Use Rails 6 built-in parallelizer API for running parallel RSpec executors
https://edgeguides.rubyonrails.org/testing.html#parallel-testing
https://github.com/rails/rails/pull/31900#issuecomment-374299402
We'd love to support parallel tests with RSpec itself, its a rather large task however. If we get parallelisation support into rspec-core you can be sure we'll integrate with the rails helpers.
Note that linked #1254 says:
There are bunch of gems that allow for parallel execution, but all of these are process based and not thread based.
I believe the parallel testing now built into Rails can be process-based or thread-based, and by default is process-based.
Is supporting Rails process-based parallel testing less of a challenge? It looks like one of the main things Rails does for you when supporting this is setting up a separate database for each test worker, as well as orchestrate getting each worker to run different tests and aggregating the results.
In the short term all we could offer is to help integrate 3rd party parallel testing with Rails tools.
Our own parallel journey requires changes to rspec-core which are mostly identical for process or thread based.
Please note there are parallel testing extensions for RSpec already!
Discourse now has a solution based on parallel_tests https://github.com/discourse/discourse/pull/7778
Is there any update on supporting the activesupport parallelize
helper in rspec-rails, now that rails 6 has been released?
Sorry, I meant to include a link with more details:
No, RSpec itself needs to support parallelisation in order for it to supported
Sorry @JonRowe - can I please clarify something?
rspec-core needs updating even for multi-process parallelisation, right? (not just multi-threaded parallelisation as described in https://github.com/rspec/rspec-core/issues/1254, which I would assume is more challenging)
The main rspec-core runner doesn't support parallelisation, so it has no means of collating results from workers, be they threads or processes. Process based parallelisation is simpler than thread based due to well, the GIL on MRI rubies and lack of 100% thread safety within the other gems. (I'm fairly certain for example that there are threaded bugs lurking within the mocks code).
My ideal plan for taking us to parallelisation is to use the "fork" model that the bisect runner uses, maybe with a fall back to a "shell" model (essentially processes) but I haven't had the time to work much on it.
to summarize: regardless if thread or processes: rspec-core isn't supporting it yet, so if we run a rails 6.0 application and use rspec, we won't benefit from it. correct?
The helpers are there to support parallelisation, rspec on its own doesn't support parallelisation so you'll need an extension gem to benefit from it.

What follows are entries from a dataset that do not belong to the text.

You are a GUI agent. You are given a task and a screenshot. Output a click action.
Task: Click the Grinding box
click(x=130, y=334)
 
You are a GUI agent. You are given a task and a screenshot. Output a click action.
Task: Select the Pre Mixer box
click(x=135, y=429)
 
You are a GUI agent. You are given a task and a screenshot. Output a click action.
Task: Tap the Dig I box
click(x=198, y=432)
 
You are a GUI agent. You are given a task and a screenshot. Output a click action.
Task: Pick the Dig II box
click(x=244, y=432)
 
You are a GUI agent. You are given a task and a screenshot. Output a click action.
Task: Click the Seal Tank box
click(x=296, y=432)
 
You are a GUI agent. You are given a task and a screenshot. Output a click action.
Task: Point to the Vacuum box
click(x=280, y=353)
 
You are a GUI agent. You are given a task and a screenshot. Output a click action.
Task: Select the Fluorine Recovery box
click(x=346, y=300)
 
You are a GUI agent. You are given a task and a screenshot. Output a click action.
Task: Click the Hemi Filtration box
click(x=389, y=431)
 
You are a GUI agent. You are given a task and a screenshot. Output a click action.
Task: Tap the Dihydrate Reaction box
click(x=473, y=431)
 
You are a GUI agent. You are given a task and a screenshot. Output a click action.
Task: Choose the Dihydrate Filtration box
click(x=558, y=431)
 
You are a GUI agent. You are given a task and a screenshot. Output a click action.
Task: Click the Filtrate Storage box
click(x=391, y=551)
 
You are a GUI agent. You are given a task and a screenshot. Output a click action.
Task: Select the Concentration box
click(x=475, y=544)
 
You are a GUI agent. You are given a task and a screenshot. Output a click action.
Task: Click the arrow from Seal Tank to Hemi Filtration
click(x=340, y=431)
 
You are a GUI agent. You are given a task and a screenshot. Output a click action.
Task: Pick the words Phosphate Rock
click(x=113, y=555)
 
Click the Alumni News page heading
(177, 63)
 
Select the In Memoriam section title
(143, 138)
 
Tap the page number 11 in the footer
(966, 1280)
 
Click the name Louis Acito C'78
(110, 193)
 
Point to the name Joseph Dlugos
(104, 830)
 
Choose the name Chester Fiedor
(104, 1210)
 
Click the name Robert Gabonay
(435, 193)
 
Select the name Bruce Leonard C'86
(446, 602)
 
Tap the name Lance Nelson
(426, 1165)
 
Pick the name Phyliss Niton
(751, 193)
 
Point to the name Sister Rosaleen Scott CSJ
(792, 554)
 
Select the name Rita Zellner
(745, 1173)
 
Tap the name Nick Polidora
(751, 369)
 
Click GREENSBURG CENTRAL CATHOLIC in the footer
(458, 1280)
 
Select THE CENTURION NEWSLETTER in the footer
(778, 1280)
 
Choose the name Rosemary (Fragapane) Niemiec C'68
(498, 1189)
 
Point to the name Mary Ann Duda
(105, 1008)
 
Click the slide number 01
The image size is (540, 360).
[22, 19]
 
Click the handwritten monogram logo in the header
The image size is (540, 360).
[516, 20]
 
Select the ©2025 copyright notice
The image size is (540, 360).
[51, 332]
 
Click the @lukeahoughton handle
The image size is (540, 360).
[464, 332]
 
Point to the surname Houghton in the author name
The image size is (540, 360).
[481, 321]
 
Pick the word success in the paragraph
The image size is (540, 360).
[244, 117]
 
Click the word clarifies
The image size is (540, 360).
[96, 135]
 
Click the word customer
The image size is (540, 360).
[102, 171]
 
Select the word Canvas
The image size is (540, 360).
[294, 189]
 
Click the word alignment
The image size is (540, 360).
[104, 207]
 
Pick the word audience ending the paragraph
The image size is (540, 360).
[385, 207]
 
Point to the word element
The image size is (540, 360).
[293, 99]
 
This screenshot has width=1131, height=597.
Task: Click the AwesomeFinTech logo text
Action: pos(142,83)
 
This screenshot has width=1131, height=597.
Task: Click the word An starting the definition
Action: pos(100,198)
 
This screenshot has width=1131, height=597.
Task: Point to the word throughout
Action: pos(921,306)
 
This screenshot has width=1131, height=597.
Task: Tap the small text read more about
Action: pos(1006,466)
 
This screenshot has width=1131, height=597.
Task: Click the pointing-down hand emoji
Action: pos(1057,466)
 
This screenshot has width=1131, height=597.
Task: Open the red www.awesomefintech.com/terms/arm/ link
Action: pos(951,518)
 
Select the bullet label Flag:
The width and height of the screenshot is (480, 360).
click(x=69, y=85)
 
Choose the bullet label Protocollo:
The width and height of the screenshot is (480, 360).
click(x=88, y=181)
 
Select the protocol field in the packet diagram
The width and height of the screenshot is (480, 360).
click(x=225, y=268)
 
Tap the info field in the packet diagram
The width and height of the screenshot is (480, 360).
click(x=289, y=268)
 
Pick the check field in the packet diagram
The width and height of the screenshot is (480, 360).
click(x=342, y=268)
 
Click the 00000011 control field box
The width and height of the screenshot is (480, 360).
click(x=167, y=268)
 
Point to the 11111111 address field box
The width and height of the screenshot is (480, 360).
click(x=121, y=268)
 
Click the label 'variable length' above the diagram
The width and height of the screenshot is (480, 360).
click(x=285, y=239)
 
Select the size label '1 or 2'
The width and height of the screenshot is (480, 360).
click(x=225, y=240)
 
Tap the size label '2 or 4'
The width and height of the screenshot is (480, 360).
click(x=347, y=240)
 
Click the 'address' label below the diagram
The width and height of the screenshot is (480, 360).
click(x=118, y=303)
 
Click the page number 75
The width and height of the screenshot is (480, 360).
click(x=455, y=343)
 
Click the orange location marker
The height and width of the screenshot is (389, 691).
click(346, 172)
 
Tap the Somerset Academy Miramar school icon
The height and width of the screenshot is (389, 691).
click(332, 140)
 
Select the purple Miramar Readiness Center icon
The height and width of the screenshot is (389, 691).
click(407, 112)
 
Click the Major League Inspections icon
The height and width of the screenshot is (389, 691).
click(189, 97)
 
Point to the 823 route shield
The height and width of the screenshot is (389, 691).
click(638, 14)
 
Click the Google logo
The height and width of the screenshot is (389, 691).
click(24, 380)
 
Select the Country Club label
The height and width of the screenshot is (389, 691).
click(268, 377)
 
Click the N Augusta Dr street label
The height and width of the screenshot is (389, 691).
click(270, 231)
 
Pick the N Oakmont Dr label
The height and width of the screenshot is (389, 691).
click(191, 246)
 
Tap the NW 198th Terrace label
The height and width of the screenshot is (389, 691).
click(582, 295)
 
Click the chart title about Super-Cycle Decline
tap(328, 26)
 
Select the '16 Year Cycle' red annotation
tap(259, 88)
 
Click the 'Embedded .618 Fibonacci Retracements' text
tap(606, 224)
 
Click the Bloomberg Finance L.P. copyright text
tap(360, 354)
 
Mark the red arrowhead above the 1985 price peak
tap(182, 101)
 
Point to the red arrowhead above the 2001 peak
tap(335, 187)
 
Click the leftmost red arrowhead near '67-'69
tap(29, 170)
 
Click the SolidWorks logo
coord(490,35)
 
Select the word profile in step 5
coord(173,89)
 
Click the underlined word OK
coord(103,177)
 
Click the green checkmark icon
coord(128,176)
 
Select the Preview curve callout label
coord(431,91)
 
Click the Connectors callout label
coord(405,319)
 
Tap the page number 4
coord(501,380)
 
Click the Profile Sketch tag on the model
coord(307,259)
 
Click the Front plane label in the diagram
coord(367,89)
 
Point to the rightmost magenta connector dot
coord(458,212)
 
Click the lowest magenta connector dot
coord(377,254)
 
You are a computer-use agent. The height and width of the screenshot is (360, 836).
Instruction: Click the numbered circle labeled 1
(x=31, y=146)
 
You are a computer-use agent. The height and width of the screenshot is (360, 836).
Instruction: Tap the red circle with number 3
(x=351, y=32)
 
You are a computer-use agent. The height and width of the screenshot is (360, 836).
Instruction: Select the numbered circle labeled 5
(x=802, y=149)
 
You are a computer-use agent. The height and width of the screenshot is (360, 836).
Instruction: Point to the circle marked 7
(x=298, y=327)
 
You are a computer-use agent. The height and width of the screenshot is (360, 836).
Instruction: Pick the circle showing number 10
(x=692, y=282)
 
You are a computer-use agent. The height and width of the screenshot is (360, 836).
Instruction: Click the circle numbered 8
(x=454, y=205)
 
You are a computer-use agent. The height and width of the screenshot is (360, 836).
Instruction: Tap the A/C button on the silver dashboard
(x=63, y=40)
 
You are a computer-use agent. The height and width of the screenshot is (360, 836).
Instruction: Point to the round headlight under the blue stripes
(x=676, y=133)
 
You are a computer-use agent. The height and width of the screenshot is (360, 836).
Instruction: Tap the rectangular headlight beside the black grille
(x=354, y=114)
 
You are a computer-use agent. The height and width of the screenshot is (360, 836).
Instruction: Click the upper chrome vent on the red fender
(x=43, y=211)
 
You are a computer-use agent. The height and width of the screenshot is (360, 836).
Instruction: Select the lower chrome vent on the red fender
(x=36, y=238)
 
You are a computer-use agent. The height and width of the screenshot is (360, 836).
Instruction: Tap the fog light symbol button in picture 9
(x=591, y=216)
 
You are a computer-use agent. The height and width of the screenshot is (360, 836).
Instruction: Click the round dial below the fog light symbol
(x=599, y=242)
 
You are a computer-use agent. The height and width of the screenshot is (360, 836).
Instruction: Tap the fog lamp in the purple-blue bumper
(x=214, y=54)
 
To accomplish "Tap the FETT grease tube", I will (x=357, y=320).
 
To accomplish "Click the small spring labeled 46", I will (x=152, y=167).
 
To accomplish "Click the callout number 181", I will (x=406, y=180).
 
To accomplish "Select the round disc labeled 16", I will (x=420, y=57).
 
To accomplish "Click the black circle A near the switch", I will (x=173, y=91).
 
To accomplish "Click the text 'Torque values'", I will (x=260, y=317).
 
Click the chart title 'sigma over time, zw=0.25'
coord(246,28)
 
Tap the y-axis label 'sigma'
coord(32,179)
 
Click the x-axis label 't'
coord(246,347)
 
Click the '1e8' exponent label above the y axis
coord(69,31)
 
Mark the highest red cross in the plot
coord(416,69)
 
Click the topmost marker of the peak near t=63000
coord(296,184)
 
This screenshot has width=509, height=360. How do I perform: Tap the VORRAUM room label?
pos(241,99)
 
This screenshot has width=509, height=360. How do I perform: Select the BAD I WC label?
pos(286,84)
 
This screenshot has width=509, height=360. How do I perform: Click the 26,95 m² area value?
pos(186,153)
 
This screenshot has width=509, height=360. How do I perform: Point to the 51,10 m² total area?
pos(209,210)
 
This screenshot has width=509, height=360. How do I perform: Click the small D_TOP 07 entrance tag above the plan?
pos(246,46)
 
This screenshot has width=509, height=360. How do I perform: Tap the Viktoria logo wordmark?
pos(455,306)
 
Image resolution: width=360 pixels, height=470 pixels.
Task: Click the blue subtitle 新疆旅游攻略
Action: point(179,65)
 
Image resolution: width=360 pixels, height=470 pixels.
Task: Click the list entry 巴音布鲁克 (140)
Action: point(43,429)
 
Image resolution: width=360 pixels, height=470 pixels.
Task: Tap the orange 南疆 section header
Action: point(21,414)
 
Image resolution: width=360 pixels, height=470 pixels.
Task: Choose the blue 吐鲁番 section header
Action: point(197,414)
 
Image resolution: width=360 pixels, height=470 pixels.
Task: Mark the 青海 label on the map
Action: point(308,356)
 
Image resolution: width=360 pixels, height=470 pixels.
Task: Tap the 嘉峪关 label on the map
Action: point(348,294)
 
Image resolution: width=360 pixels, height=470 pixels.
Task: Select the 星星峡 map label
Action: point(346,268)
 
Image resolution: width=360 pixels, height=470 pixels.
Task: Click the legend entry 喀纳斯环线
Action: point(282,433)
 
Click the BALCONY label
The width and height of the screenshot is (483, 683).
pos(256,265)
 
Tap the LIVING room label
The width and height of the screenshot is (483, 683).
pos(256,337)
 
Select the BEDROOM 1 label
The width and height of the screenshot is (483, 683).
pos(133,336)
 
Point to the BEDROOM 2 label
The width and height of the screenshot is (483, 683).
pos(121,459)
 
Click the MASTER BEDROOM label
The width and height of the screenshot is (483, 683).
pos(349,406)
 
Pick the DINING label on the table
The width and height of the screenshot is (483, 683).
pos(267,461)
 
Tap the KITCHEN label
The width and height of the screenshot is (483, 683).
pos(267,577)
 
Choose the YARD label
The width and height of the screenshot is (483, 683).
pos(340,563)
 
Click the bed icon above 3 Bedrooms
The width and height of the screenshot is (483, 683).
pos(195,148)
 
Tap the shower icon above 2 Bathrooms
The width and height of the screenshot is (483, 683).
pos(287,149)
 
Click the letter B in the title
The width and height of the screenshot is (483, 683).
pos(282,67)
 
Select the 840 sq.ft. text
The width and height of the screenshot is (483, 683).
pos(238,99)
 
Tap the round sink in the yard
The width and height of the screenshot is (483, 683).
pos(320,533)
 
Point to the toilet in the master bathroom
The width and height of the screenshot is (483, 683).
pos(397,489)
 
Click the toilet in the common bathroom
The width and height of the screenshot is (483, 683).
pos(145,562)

My ideal plan for taking us to parallelisation is to use the "fork" model that the bisect runner uses, maybe with a fall back to a "shell" model (essentially processes) but I haven't had the time to work much on it.
@JonRowe Would you copy all bisect
code and renaming the namespace to parallel
and make the required changes?
No I'm writing it from first principles using the bisect runner as a guide and some other external gems.
@JonRowe thanks for taking this on! Is there anything we can do to help this along? Not sure I'm qualified to write any of the runner but if there's something, please let us know!
Hey guys! What's the latest on this?
Still awaiting finishing the core work
Since Support Multithread Execution ticket on rspec-core
doesn't seem to be a good fit, let me do a brain dump of tools that allow for parallelization of RSpec suite execution here:
before(:context)
All or most of those tools allow for parallelized execution in processes, arranging work with several databases via more or less common TEST_ENV_NUMBER
env var.
With such a variety of tools, it seems that parallel testing of Rails applications with RSpec is not really an unsolved problem.
On my last project, we were running a dozen machines each running eight RSpec processes, that allowed to reduce spec suite wall clock run time 50x.
It's not by the way constrained by the usage of Rails 6, works equally in Rails 4.2+.
Basing on the efforts that had to be spent on building and maintaining such a tool while working full-time, I wouldn't really expect that a comparable tool to appear out of thin air in RSpec distribution and to immediately become better than everything else on the market.
this will be awesome with rails 6+
@pirj I recently attempted to improve our CI testing using some of the tools you mentioned above, and I didn't have much luck. I didn't test all of them, but I did test the ones that were the most popular, and none really seemed to meet what we're looking for.
In an ideal world, a solution for this would do the following:
My understanding of the Rails feature is that it gets us more of the way there. This still feels like an unsolved problem to me for Rspec. I believe Jest does something like this at the file level in JavaScript. It would be awesome to see.
@LandonSchropp I have bad news for you if you really need to aggregate the results into a single standard RSpec report. It's a hard task with a number of non-obvious edge cases. We've solved it on my previous project, at least for those cases that we've faced. The report is gathered from different workers, spread over different processes or even machines. Unfortunately, it's not open-sourced yet.
If you're using a JUnit-compatible XML-based reporter, combining the results in the end for CI to consume shouldn't be a big deal though.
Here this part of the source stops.